PEOPLE CARE MORE ABOUT EMERGENCY ROOM WAIT TIMES THAN RESEARCH RIGHT?
For more than a century, standard care for heart attacks – one of the biggest causes of death in Australia – was the use of supplementary oxygen. That was until recently, when Australian research demonstrated that in some cases, supplemental oxygen was actually causing harm – increasing heart injury, and dangerous cardiac rhythms. Now, thanks to the widespread application of these results, the response to heart attacks has been drastically changed both here in Australia, and around the world.
Against the backdrop of examples like this, it’s unsurprising that a new poll has found some 88 per cent of people rate ‘research’ as the most important opportunity to improve our health system.
That’s ahead of reducing waiting times in emergency departments, which came out at 80 per cent.

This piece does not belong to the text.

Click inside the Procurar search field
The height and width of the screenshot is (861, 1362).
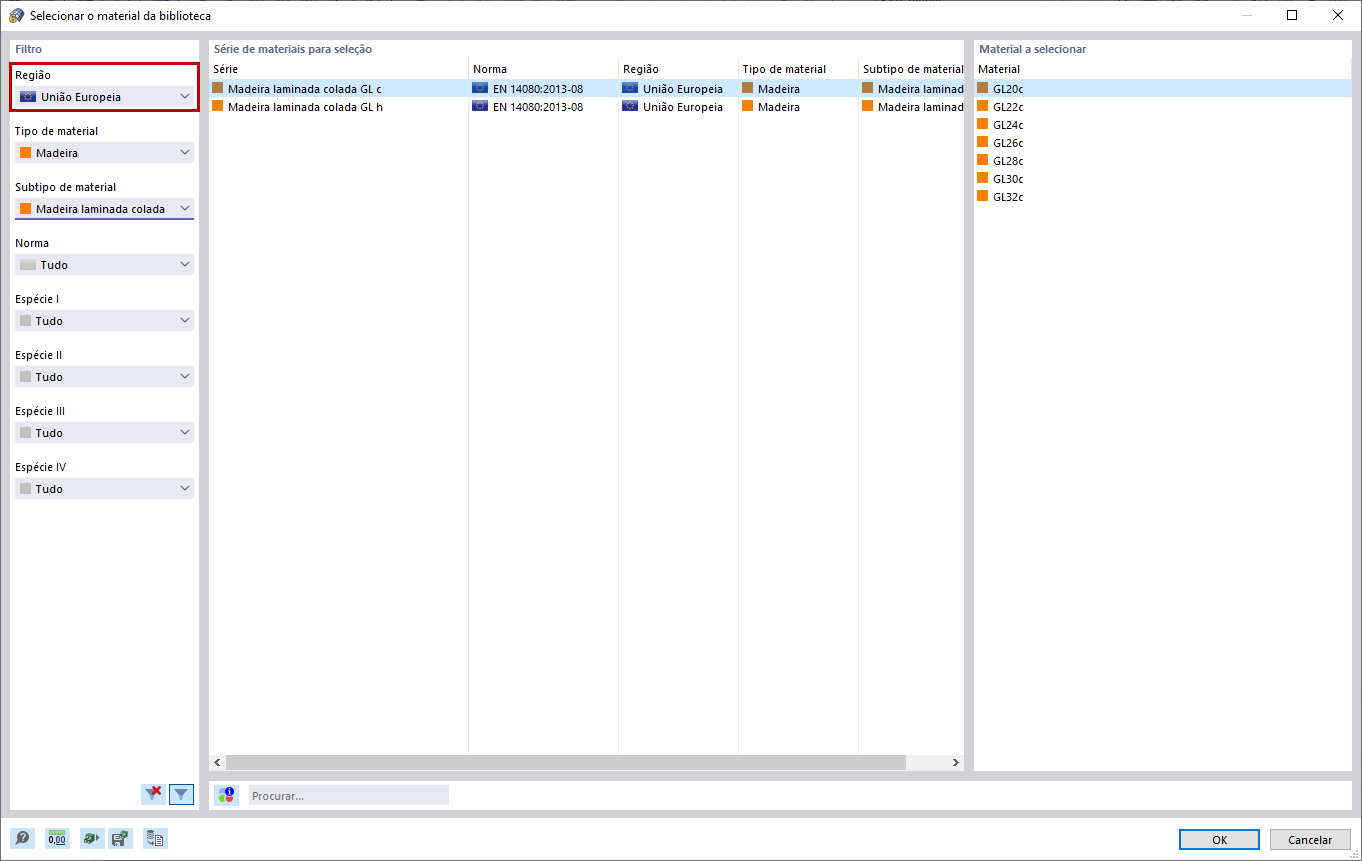pyautogui.click(x=348, y=794)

CEO of Research Australia, Nadia Levin, said that the results clearly demonstrate the importance of health and medical research not only to doctors, nurses and scientists, but also to patients.
“Images of queued ambulances or people in emergency departments may make good headlines, but people know translating good research into practice is the critical goal,” said Levin.
“This poll shows a hunger in the community for our health system to be responsive to the latest research and to adapt its practices to take advantage of new discoveries as soon as possible.”
Ms Levin said there are many examples of critically important research that patients would benefit greatly from if they were translated to practice sooner.
“The AVOID Trial into heart attack treatment that I saw at the ACTA Trial of the Year Awards, from Monash University and Ambulance Victoria, was a great example of translation,” said Levin. “But there are also many examples of research that go unimplemented. This flies in the face of not only the researchers, but potential patients who want better treatments. We are talking about ensuring that good, proven research doesn’t go unused. Care based on first-class research that has been translated into medical practice is something that Australians care about, and it will save Australian lives.”
The poll was conducted by Roy Morgan on behalf of Research Australia, an alliance of 160 organisations in the health and medical research sector.